Tuesday, March 12, 2013
U.S. Congress urged to pass voting power changes for IMF
WASHINGTON (Reuters) - More than 130 academics and global policy pundits urged the U.S. Congress on Monday to approve delayed changes in voting powers in the International Monetary Fund and warned that failure to do so would diminish U.S. influence in the global financial lender.
The reforms were approved by the IMF in 2010 in a historic deal that makes China the third-largest voting member in the IMF after the United States and Japan. It also boosts the influence of other emerging economies, like India and Brazil, and supports IMF board changes, which reduce Western Europe's dominance.
The U.S. Capitol Building is pictured in Washington, February 27, 2013. REUTERS/Jason Reed |
The reforms, however, need congressional approval because they involve making permanent a $65 billion (43.6 billion pounds) U.S. contribution to the Fund. That is a politically sensitive given the tense U.S. budget environment in Washington and sweeping government spending cuts that came into effect from March 1.
In a letter to John Boehner, the speaker of the House of Representatives, and Senate Majority Leader Harry Reid, the pundits emphasized the importance of the IMF's role in the world economy and the influence of the United States as its largest member country.
"Additional quota resources for the IMF are essential to preserve its central role in a global financial system that benefits the United States," the letter said.
"Realignment of IMF quota shares, while preserving U.S. influence in the IMF, will enable the IMF to respond to shifts in the global economy, involving emerging powers more deeply in the institution and avoiding their disengagement.
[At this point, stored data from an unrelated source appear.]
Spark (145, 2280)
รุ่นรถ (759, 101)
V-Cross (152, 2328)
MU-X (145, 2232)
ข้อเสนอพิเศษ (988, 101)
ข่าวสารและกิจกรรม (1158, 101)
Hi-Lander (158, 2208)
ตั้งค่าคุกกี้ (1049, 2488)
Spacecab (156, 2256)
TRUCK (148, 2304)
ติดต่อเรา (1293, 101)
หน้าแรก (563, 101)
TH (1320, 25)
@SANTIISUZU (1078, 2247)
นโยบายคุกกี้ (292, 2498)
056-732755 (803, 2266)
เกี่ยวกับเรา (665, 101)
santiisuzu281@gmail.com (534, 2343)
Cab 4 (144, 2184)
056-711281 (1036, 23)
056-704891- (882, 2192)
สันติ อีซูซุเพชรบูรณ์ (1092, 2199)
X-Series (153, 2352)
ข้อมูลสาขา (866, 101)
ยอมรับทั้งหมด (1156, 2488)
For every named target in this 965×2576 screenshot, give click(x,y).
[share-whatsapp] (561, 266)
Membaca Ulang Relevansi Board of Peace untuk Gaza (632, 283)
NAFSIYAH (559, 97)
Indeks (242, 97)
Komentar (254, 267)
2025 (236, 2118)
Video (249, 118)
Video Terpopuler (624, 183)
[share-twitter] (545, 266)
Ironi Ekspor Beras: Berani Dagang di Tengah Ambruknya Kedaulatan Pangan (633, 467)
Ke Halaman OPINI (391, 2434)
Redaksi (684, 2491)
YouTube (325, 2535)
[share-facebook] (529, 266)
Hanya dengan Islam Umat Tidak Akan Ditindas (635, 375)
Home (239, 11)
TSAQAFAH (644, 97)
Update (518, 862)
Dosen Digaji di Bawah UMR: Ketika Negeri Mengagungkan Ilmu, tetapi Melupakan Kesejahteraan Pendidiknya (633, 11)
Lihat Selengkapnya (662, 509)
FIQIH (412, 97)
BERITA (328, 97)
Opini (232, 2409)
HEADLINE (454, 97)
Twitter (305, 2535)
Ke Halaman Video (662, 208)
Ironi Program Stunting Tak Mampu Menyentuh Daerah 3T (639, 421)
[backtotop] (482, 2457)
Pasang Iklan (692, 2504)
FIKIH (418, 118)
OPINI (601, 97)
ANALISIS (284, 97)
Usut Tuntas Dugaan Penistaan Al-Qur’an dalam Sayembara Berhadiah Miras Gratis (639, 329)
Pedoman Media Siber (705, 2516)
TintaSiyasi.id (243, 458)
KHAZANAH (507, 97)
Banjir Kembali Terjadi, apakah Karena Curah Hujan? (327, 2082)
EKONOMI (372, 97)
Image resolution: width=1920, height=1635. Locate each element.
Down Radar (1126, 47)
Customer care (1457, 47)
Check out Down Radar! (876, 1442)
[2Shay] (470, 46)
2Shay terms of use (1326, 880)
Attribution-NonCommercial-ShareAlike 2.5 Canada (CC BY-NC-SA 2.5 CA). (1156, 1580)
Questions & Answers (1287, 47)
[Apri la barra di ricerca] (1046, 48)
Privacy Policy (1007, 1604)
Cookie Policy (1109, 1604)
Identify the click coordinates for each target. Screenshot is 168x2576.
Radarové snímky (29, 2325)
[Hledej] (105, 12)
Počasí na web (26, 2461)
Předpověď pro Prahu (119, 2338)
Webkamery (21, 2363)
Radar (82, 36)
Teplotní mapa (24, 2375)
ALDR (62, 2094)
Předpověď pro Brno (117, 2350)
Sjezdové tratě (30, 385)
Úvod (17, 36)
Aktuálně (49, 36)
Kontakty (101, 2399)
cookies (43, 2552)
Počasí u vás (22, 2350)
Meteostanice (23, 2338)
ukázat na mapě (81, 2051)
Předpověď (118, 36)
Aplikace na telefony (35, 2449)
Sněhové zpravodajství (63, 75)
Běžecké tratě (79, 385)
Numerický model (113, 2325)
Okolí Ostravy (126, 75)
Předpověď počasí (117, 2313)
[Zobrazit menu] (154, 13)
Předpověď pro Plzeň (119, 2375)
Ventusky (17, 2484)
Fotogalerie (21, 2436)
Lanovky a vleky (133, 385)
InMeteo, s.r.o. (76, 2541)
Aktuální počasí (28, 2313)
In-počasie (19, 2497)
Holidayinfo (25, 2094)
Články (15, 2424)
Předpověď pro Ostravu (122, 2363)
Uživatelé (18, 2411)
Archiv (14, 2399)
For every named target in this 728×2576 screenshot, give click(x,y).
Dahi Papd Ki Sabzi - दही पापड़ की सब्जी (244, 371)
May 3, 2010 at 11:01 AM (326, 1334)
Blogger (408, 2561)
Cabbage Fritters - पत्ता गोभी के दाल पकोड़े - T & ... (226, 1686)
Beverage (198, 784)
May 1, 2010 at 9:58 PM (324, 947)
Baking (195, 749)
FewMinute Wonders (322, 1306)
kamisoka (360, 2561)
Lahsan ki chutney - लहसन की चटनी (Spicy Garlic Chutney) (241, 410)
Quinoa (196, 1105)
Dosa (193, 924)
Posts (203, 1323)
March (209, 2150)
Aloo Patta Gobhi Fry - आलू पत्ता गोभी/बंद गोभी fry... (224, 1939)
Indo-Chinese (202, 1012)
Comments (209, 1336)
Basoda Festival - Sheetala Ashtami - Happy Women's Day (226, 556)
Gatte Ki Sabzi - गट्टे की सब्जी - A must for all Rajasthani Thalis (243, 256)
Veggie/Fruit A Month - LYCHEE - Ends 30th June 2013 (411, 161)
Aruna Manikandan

"Positive action by the U.S. Congress on both elements will also unlock financial contributions from other countries."
The U.S. Treasury requested a provision to be inserted into pending legislation but it was rejected by the Republican-controlled House.
The Democratic-controlled Senate could still include the request in its version of the funding bill, according to congressional aides. Senate approval would give it a good chance of inclusion in the final bill after the two chambers work out their differences.
If the request is rejected, the $65 billion would remain locked in the IMF crisis fund, known as the New Arrangements to Borrow, until the end of the fiscal year. IMF reform would also be delayed, adding to frustrations by emerging economies which have long pushed for their growing clout in the world economy to be reflected in greater IMF voting power.
Signatures include Tim Adams, former under-secretary of the U.S. Treasury; Martin Baily, ex-chairman of the Council of Economic Advisers; Ken Rogoff, former IMF chief economist now at Harvard University; John Sewell, former president of the Overseas Development Council; Jo Marie Griesgraber, executive director of New Rules for Global Finance; Gawain Kripke, policy advisor for Oxfam American; Christopher Padilla, former undersecretary of commerce for international trade; Robert Richter, producer of The Money Lenders; and James G. Wallar, ex US Treasury attaché to Iraq, EU, Afghanistan, Russia and Germany.
Last week, 19 high-level U.S. officials, executives and legislators wrote a similar letter, urging lawmakers to pass the legislation to maintain overall U.S. leadership in the IMF.